Sacrificing, they have stripped the guts of the great Leviathan, winning the gifts and secrets of the sea.

Although the first reaction of one of the older farmers was to hide his face as I snapped my first picture, the lot of them, to my relief, broke into a raucous squawks of laughter at this reaction. After that I was easily able to get ten or so photos without interruption. I had all that I wanted and was preparing to head back from where I came when I garbled message in Japanese reached my ears. My eyes lifted to the group and I noticed one man looking in my direction and waving a canned drink. The invitation was slow to set in and I smiled and steadied my bicycle, preparing to leave. Then it clicked. These people were offering me what little they had to join them.

Their teeth and skin are turned inner-tube black from their alchemy. It is the cost. They happily pay a price you can’t afford, spun forever into the braids of Ebisu’s hair, while you get caught in the black guts of burnt video tapes. Over and over again. Easier, you are meant to break. Their smiles, inherited from Daikoku, are wide, knowing and strong despite their burnt-matchstick teeth.

Now I should tell you that I was at the height of my flamboyant artistic self that day and my clothing showed it. I had on a large collared, plaid, Levis cowboy shirt, thick-soled Fleuvaug boots, baggy brown corduroys, a hand-woven, broad-brimmed straw hat with a brown band to match my pants, black sunglasses, and a bright red scarf. Not exactly the mirror image of my hard working, would be hosts. But they seemed not to care and I couldn’t say no to what was likely a once-in-a-lifetime chance.

They know how you work. But you, you have no idea how their smiles got so wide.

As we sat there and spoke in broken English, Japanese, and simple silences, they offered me parts of their lunch and I came to the slightest understanding of how hard they worked. They received the wakame off of large trucks that brought it from the docks. They then set to the arduous task of spinning the bulk of the sea water out of it by hand before laying the thousands of tons out in straight lines to dry in the sun. When that is finished (about a week after) depending on the weather, the dry wakame, now no more heavy than large sheets of black construction paper, is taken to market where it sells for less than fifty cents a pound. They repeat this process over and over for several months every spring.

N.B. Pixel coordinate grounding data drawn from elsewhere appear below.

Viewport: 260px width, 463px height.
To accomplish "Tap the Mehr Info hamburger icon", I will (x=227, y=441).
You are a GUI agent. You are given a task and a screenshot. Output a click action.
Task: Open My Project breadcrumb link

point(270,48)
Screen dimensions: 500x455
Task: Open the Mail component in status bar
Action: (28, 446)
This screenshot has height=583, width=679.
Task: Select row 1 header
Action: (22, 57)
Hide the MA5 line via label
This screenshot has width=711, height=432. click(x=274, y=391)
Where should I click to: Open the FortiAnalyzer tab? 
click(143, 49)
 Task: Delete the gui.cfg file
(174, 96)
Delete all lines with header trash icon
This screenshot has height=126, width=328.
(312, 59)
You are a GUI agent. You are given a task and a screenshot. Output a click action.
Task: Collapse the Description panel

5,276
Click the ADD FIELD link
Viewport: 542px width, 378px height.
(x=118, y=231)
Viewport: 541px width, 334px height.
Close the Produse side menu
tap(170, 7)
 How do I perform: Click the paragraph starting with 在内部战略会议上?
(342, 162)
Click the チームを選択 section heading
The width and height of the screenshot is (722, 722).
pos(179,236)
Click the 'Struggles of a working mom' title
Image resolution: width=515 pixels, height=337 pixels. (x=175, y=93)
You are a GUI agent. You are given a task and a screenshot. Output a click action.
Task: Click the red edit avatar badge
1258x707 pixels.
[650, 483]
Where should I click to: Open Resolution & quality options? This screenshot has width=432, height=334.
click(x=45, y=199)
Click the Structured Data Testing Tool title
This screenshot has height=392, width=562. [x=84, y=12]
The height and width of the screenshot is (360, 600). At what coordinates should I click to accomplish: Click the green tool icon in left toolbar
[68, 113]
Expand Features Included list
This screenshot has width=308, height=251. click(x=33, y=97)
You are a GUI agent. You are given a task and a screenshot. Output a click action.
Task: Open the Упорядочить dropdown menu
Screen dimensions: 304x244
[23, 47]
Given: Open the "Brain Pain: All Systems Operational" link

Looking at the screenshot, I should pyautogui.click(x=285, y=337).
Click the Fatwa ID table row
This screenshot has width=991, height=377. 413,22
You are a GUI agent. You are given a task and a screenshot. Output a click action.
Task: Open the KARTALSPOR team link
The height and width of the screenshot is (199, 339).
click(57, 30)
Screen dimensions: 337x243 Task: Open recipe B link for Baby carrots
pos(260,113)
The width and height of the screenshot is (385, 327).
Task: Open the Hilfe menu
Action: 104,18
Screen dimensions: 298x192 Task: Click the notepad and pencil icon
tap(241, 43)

You have bone-white teeth. Your mouth moves like chopsticks, clicking back and forth, trying eat away at their good fortune. But their good fortune keeps you alive, as if you’ll ever know. If you listen close enough to the creaking in your guts though, you might understand.

All, save one of the farmers, are members of the Mura family and have been at this work for generations. Only now the scenery has changed and the once pristine ocean side is covered with garbage, lined with barbed wire and more lucrative businesses such as paint factories and cell phone manufacturers. ‘Was it hard work?’ I asked one of the younger Muras. ‘Only when it rains,’ he replied without interruption in his smile.

Me, I just keep pedaling with the wind and hope you keep reading. I have become the wind spinning you. Turning you round and round. Spin and change or spin and die. It’s up to you. I have no longer have a choice. I’ve been woven into Ebisu’s hair.

 

Miguel Strother returning and gone. Gone and returning.